Stored data entries
=-=-=

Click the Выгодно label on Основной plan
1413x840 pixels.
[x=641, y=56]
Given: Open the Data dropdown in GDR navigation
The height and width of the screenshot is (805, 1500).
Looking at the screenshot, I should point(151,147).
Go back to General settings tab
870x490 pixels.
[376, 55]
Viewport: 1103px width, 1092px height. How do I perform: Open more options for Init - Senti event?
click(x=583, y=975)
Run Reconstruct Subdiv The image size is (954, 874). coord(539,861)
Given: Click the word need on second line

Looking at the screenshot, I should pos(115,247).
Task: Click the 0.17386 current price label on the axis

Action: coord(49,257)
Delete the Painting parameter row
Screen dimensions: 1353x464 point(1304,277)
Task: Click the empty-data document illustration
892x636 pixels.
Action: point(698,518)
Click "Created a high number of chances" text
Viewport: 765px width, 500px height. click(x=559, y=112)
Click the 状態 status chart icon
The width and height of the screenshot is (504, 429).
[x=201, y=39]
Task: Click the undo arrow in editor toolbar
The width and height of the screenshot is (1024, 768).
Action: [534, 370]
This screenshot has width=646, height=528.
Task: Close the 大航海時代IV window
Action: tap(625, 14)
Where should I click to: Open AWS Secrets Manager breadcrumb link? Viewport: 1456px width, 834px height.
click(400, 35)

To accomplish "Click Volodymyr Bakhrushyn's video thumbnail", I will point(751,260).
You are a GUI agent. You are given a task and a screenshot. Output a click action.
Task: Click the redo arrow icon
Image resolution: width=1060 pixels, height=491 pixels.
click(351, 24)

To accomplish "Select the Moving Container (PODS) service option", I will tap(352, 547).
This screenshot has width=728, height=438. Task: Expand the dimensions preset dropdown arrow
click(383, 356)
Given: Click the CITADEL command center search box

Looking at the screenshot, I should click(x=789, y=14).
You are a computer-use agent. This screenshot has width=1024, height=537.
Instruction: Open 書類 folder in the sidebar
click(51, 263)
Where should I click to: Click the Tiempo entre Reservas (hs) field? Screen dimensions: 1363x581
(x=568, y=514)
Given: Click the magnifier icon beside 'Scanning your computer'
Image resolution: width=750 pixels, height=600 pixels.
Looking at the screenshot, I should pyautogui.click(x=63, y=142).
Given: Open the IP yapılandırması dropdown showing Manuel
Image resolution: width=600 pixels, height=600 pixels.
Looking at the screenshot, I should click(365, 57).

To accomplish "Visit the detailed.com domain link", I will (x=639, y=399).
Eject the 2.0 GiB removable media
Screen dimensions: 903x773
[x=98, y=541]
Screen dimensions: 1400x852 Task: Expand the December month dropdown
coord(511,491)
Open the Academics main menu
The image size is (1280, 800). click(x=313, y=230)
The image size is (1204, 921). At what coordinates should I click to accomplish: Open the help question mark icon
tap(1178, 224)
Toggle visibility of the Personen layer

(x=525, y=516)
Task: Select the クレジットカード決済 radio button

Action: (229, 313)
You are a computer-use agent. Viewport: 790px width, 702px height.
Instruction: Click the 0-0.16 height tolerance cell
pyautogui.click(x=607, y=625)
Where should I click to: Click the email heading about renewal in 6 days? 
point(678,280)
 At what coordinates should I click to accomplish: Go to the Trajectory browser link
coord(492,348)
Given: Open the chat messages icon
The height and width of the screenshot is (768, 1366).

=-=-=

TASK BRIEF.
Write the records above out again precisely.

WRITTEN REPLY.
Click the Выгодно label on Основной plan
1413x840 pixels.
[x=641, y=56]
Given: Open the Data dropdown in GDR navigation
The height and width of the screenshot is (805, 1500).
Looking at the screenshot, I should point(151,147).
Go back to General settings tab
870x490 pixels.
[376, 55]
Viewport: 1103px width, 1092px height. How do I perform: Open more options for Init - Senti event?
click(x=583, y=975)
Run Reconstruct Subdiv The image size is (954, 874). coord(539,861)
Given: Click the word need on second line

Looking at the screenshot, I should pos(115,247).
Task: Click the 0.17386 current price label on the axis

Action: coord(49,257)
Delete the Painting parameter row
Screen dimensions: 1353x464 point(1304,277)
Task: Click the empty-data document illustration
892x636 pixels.
Action: point(698,518)
Click "Created a high number of chances" text
Viewport: 765px width, 500px height. click(x=559, y=112)
Click the 状態 status chart icon
The width and height of the screenshot is (504, 429).
[x=201, y=39]
Task: Click the undo arrow in editor toolbar
The width and height of the screenshot is (1024, 768).
Action: [534, 370]
This screenshot has width=646, height=528.
Task: Close the 大航海時代IV window
Action: tap(625, 14)
Where should I click to: Open AWS Secrets Manager breadcrumb link? Viewport: 1456px width, 834px height.
click(400, 35)

To accomplish "Click Volodymyr Bakhrushyn's video thumbnail", I will point(751,260).
You are a GUI agent. You are given a task and a screenshot. Output a click action.
Task: Click the redo arrow icon
Image resolution: width=1060 pixels, height=491 pixels.
click(351, 24)

To accomplish "Select the Moving Container (PODS) service option", I will tap(352, 547).
This screenshot has width=728, height=438. Task: Expand the dimensions preset dropdown arrow
click(383, 356)
Given: Click the CITADEL command center search box

Looking at the screenshot, I should click(x=789, y=14).
You are a computer-use agent. This screenshot has width=1024, height=537.
Instruction: Open 書類 folder in the sidebar
click(51, 263)
Where should I click to: Click the Tiempo entre Reservas (hs) field? Screen dimensions: 1363x581
(x=568, y=514)
Given: Click the magnifier icon beside 'Scanning your computer'
Image resolution: width=750 pixels, height=600 pixels.
Looking at the screenshot, I should pyautogui.click(x=63, y=142).
Given: Open the IP yapılandırması dropdown showing Manuel
Image resolution: width=600 pixels, height=600 pixels.
Looking at the screenshot, I should click(365, 57).

To accomplish "Visit the detailed.com domain link", I will (x=639, y=399).
Eject the 2.0 GiB removable media
Screen dimensions: 903x773
[x=98, y=541]
Screen dimensions: 1400x852 Task: Expand the December month dropdown
coord(511,491)
Open the Academics main menu
The image size is (1280, 800). click(x=313, y=230)
The image size is (1204, 921). At what coordinates should I click to accomplish: Open the help question mark icon
tap(1178, 224)
Toggle visibility of the Personen layer

(x=525, y=516)
Task: Select the クレジットカード決済 radio button

Action: (229, 313)
You are a computer-use agent. Viewport: 790px width, 702px height.
Instruction: Click the 0-0.16 height tolerance cell
pyautogui.click(x=607, y=625)
Where should I click to: Click the email heading about renewal in 6 days? 
point(678,280)
 At what coordinates should I click to accomplish: Go to the Trajectory browser link
coord(492,348)
Given: Open the chat messages icon
The height and width of the screenshot is (768, 1366).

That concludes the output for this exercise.